- Podola in 1959
- Born: 8 February 1929 Berlin, Germany
- Died: 5 November 1959 (aged 30) Wandsworth Prison, London, United Kingdom
- Other name: Mike Colato
- Occupation: Thief
- Criminal status: Executed by hanging
- Conviction: Capital murder
- Criminal penalty: Death

= Guenther Podola =

German murderer (1929–1959)

Guenther Fritz Erwin Podola (8 February 1929 - 5 November 1959, alias Mike Colato) was a German-born petty thief, and the last man to be hanged in the UK for killing a police officer. His trial was controversial because of his defence of amnesia and the use of expert witnesses to determine whether his illness was real.

==Life==
Podola was born in Berlin, Germany. He was a fanatical member of the Hitler Youth movement. Podola moved to Canada in August 1952. On 1 March 1957 he was sentenced to 10 days' imprisonment following a conviction for burglary in Montreal. Then on 26 March he was sentenced for another 11 counts of theft and burglary and imprisoned for 2 years. On 25 July 1958 Podola was released and deported back to West Germany.

==London==
Podola moved to London on 21 May 1959. He assumed the alias of Mike Colato and pretended to be a gangster. He broke into the house of an American model, Verne Schiffmann in Roland Gardens, and stole jewellery and furs worth £2,000. He offered to return her possessions for £500, but she notified the police who attempted to arrest Podola on 12 July 1959 in Kensington. Podola shot one of the officers, Detective Sergeant Raymond Purdy, through the heart with a Radom 9mm semi-automatic pistol, after he ran into a house at 105 Onslow Square. He was later apprehended. He claimed that he was beaten up by the police, and, as a result, lost his memory of events. The police claimed that he was merely hit on the head when they broke down the door to his hotel room.

==Trial==
The start of the trial was delayed for nine days while a jury heard evidence of whether Podola was medically fit to stand trial. After 3 1/2 hours of deliberation, they decided he was. A fresh jury was called to hear the trial itself which commenced on 18 July 1959. When asked for his plea, he replied: "I do not remember the crime for which I stand accused ... I am unable to answer the charges." He was defended by Frederick Lawton QC. Neurologist Michael Ashby gave evidence as an expert medical witness at his trial, as did psychiatrist Archibald Leigh, who claimed Podola was feigning his illness.

The jury took 38 minutes to find Podola guilty of murder, and he was sentenced to death by the trial judge, Mr Justice Edmund Davies.
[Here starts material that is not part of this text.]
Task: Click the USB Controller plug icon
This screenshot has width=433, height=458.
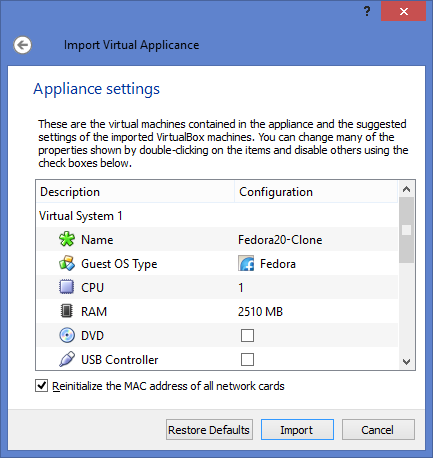Action: click(67, 359)
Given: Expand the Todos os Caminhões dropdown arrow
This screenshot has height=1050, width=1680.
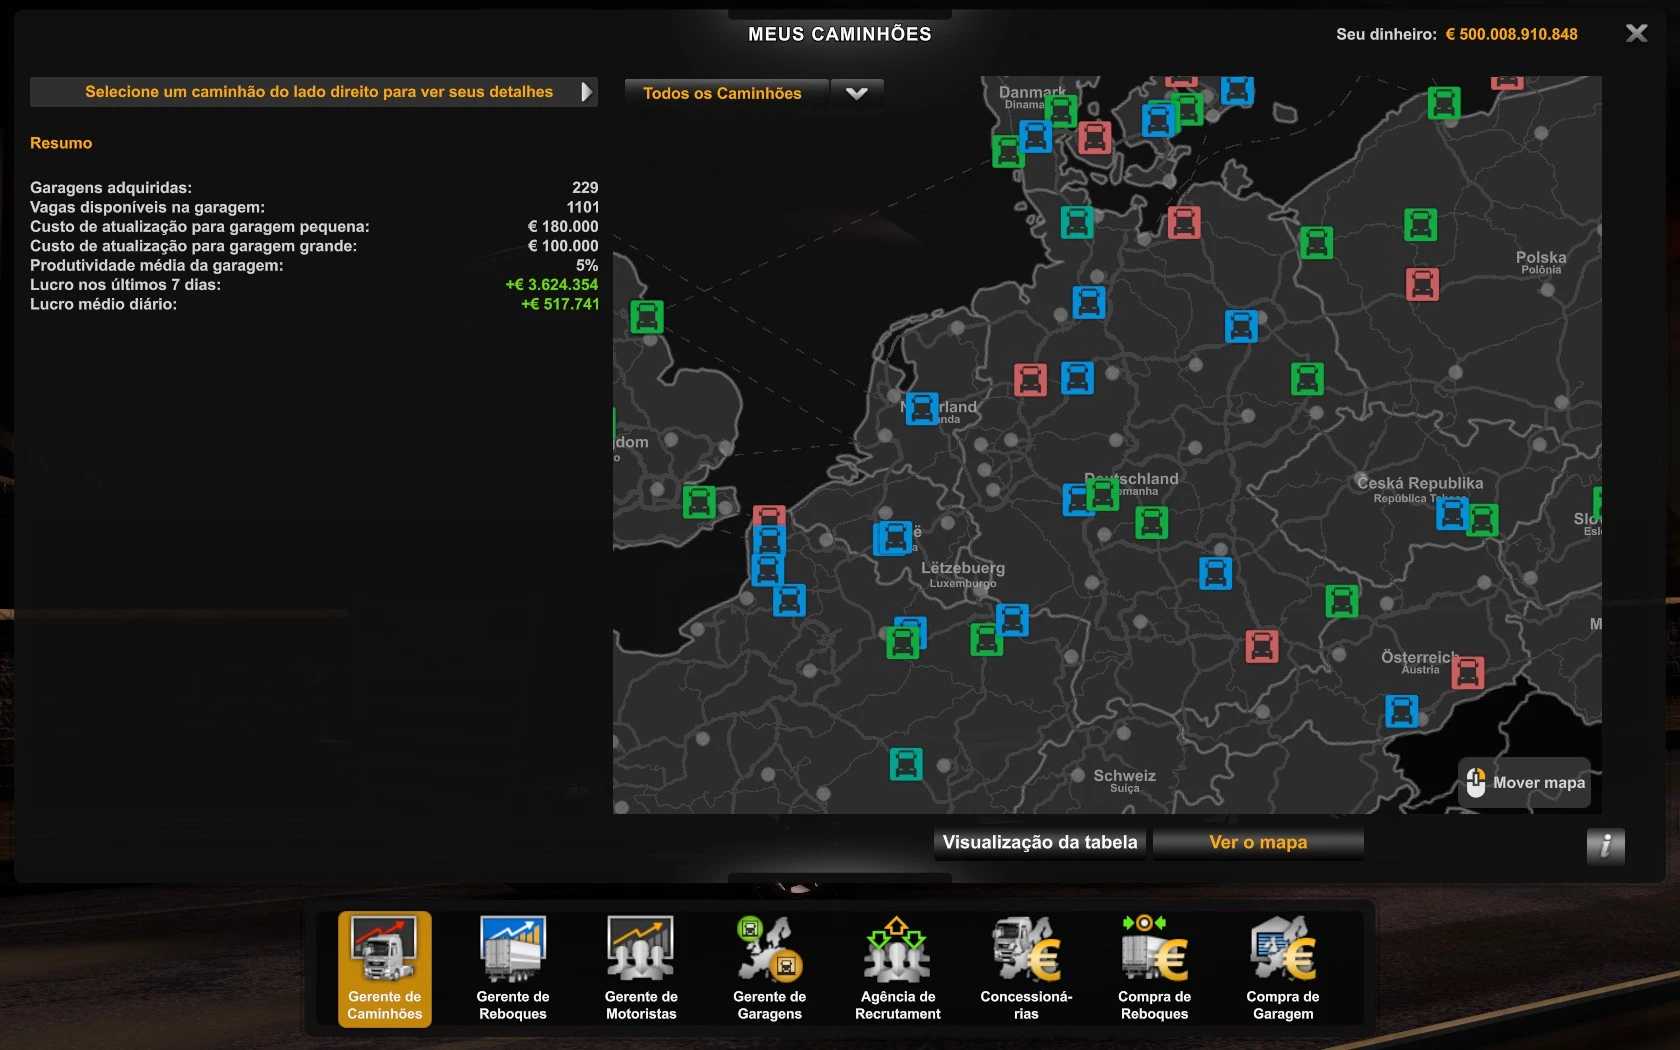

He later confessed his guilt. The Home Secretary, Rab Butler, under a little-known and little-used power, referred the case to the Court of Criminal Appeal, which upheld the conviction. The Attorney-General's refusal of leave to appeal to the House of Lords brought the case to a close in a fresh outburst of public controversy. Podola was hanged at Wandsworth Prison at 9:45 a.m. on 5 November 1959. He was buried in the prison graveyard (grave 59). His execution took place five years before the last execution of any criminal and six years before the suspension and later abolition of the death penalty.